Finalement, un jour, il entendit nettement des bribes de paroles aigües d'abord, puis grâves, plus difficiles à distinguer.

Aujourd'hui dans le silence le plus total, il s'enferme dans sa tête.

Une multitude de voix l'envahissent:

- Maman, maman... - My God!... Interruzione - Interdit, c'est interdit... interdit

- Asolutely faboulous, you know... - Quiera o no quiera - Mes frères!

... Und so weiter...

Quelques mois plus tard des conversations entières s'infiltraient en lui.

Il n'osait parler de cela à personne, surtout pas au médecin qui avait diagnostiqué des acouphènes. Il le prendrait pour un fou! D'ailleurs n'était-il pas complètement fou?

Peu importe! Il vivait avec son secret, ne mangeait presque plus.

D'où venaient tous ces êtres dont il recevait les paroles en direct ?

Peut-être des environs ?

Ressentaient-ils quelque chose quand il était indiscrètement branché sur eux?

Il avait peur des gens, peur qu'on le regarde comme une bête curieuse, peur qu'on le tue comme les sorciers des siècles passés.

C'est pourquoi il ne sortait que rarement.

Y avait-il d'autres d'humain dotés de cet étrange pouvoir, qui souffraient comme lui. S'ils existaient, ils ne s'étaient jamais manifestés.

Pendant une longue année, il vécut comme un poste de radio ambulant, recueillant des centaines de voix, des milliers de paroles qui passaient à travers lui, comme dans un moulin, laissant peu de traces, toujours chassées par de nouvelles voix.

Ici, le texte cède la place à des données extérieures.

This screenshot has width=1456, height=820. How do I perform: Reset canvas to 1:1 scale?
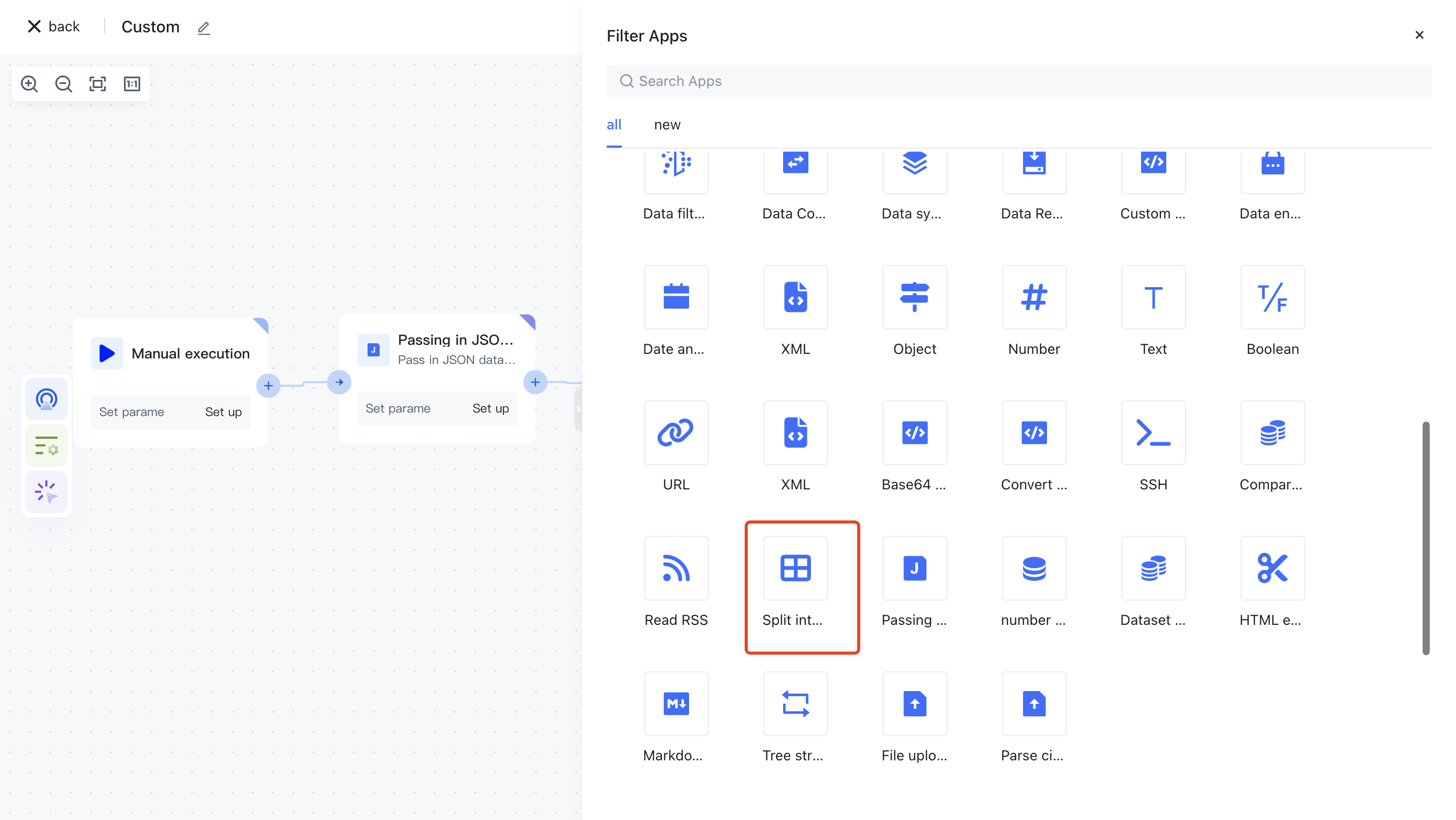pyautogui.click(x=131, y=83)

Finalement, à bout de forces, il décida qu'une telle existence n'était plus possible L'évolution qui semblait lui avoir attribué ce don incroyable ne l'avait pas pourvu des capacités pour le maitriser et lui imposer le silence de temps à autre.

Le lendemain, bien qu'épuisé, Alejandro de la Guardia eut quand même la force de retourner au désert dans la chaleur de l'été.

Après avoir bu la bouteille de whisky qu'il avait apportée, il s'allongea dans la poussière rougeâtre au pied d'un cactus aux épines acérées et attendit dans la brûme de l'alcool, que le soleil miséricordieux le délivre des foules du dedans.